In another study, Nano Fernandez and Miguel A. Ferreira (2009) investigate the relationship between the first-time application of insider trading laws and stock price information, using data from 48 countries from 1980-2003. These authors argue that a country’s capital cost does not change after introducing insider trading laws but decreases significantly after the first trial. The authors conclude that with insider trading laws, The informative capacity of prices improves, but this increase concentrated in developed markets. Applying these laws fails to improve the information capacity of prices in countries with deficient legal institutions.
How does insider trading affect the market?
Regarding the empirical evidence on insider trading, Arthur J. Keon and John M. Pinkerton (1981) provide evidence for the US about the excess return earned by investors in acquired companies before the first public merger announcement. This study shows that insider trading was a pervasive problem, occurring at a significant level up to 12 days before the first public announcement of a merger. Later, However, bhang Balasubramnian et al.

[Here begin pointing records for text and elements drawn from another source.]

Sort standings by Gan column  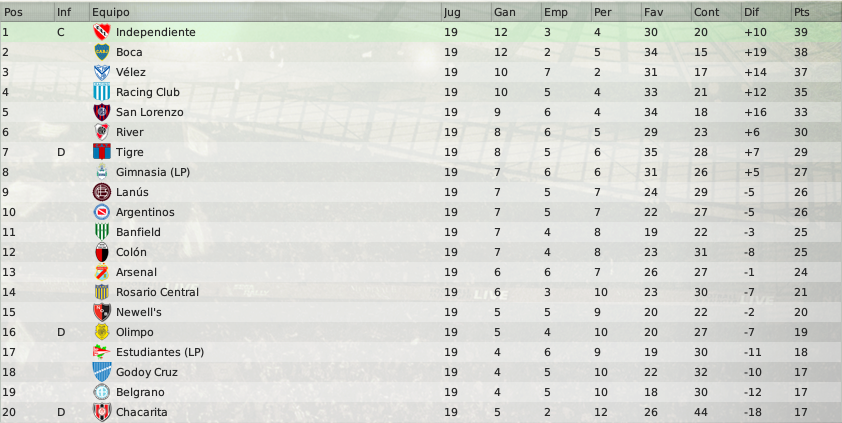click(x=516, y=12)
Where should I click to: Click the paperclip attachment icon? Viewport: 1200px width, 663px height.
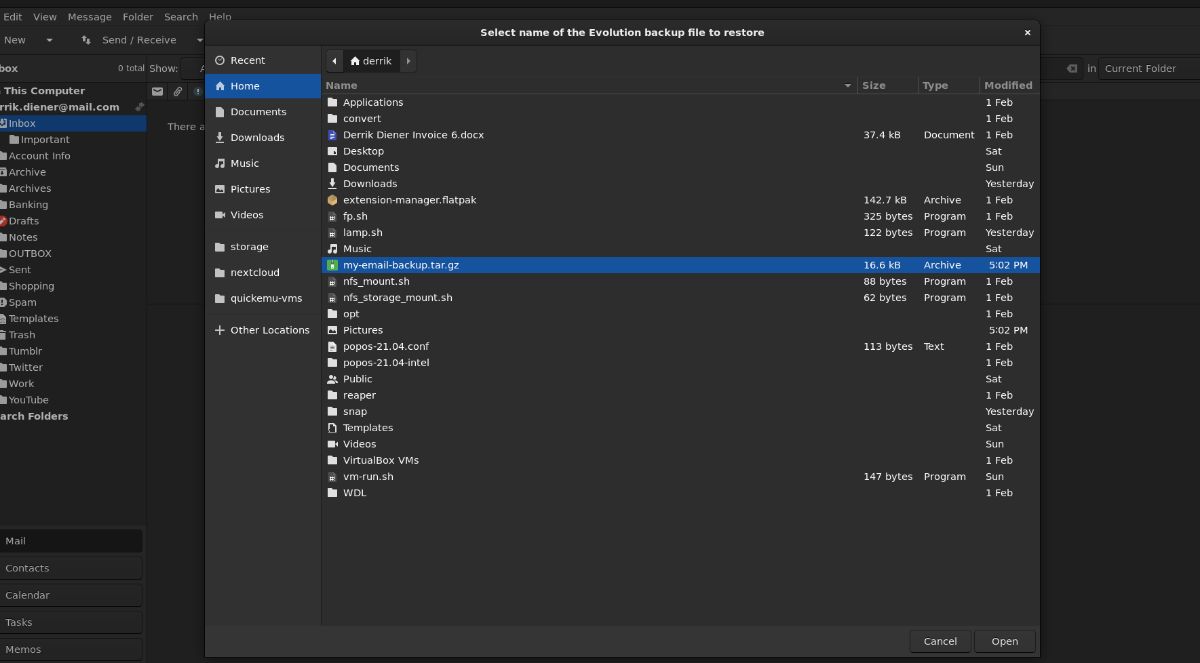[x=177, y=91]
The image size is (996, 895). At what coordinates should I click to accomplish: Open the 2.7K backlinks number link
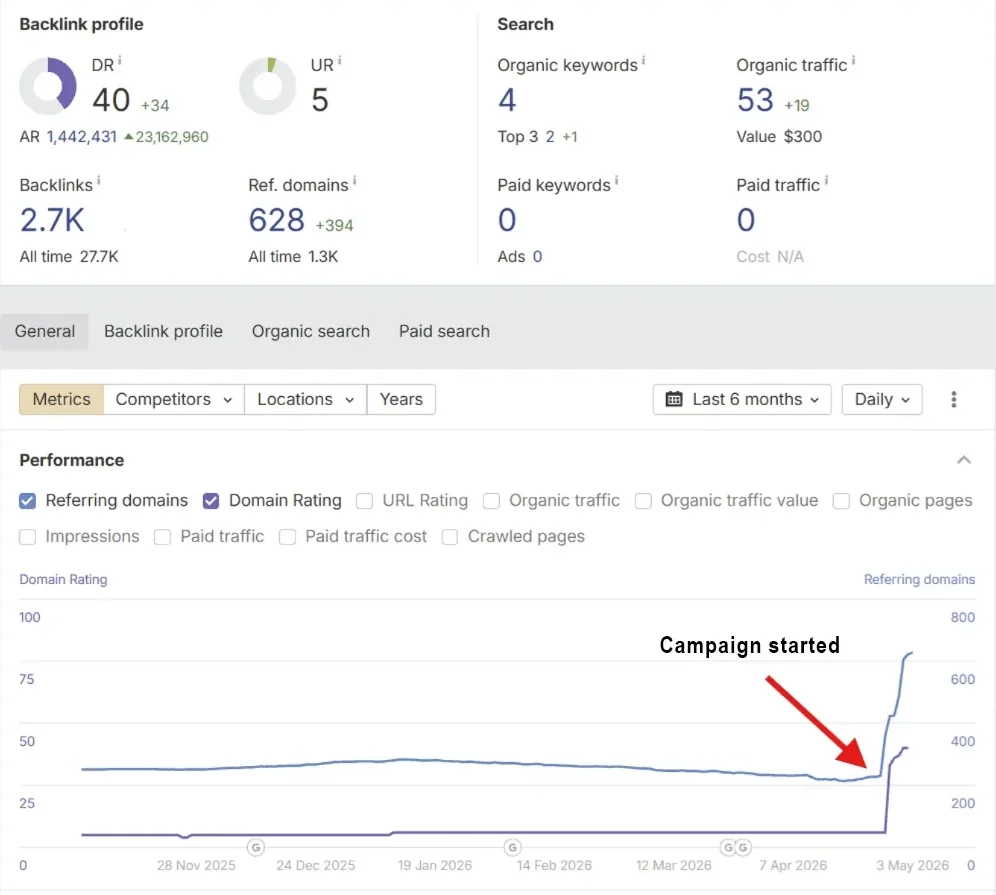pyautogui.click(x=52, y=220)
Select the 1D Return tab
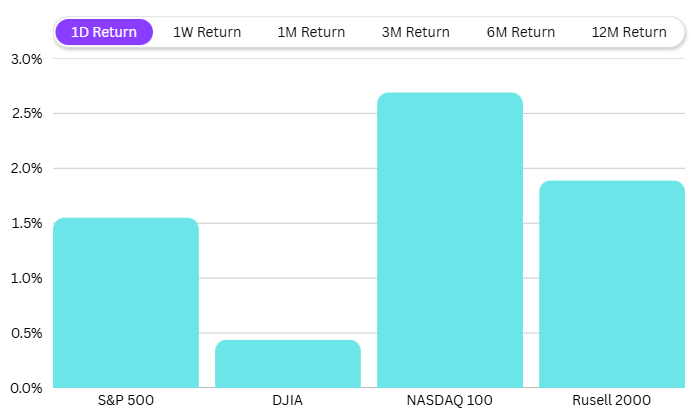Image resolution: width=698 pixels, height=417 pixels. coord(104,32)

(2016) examine the effect of regulatory changes? By the US SEC in the year 2000? About the leak of private information before the merger announcements. Balasubramanian et al.. find that the volume of abnormal transactions due to differences in information quality reduced after regulation. This indicates less information leaking after the new law. The authors also find a higher return from post-regulation announcements. The above shows that the merger announcements were a big surprise for the market due to the decrease in the leaking of private information after the regulatory changes.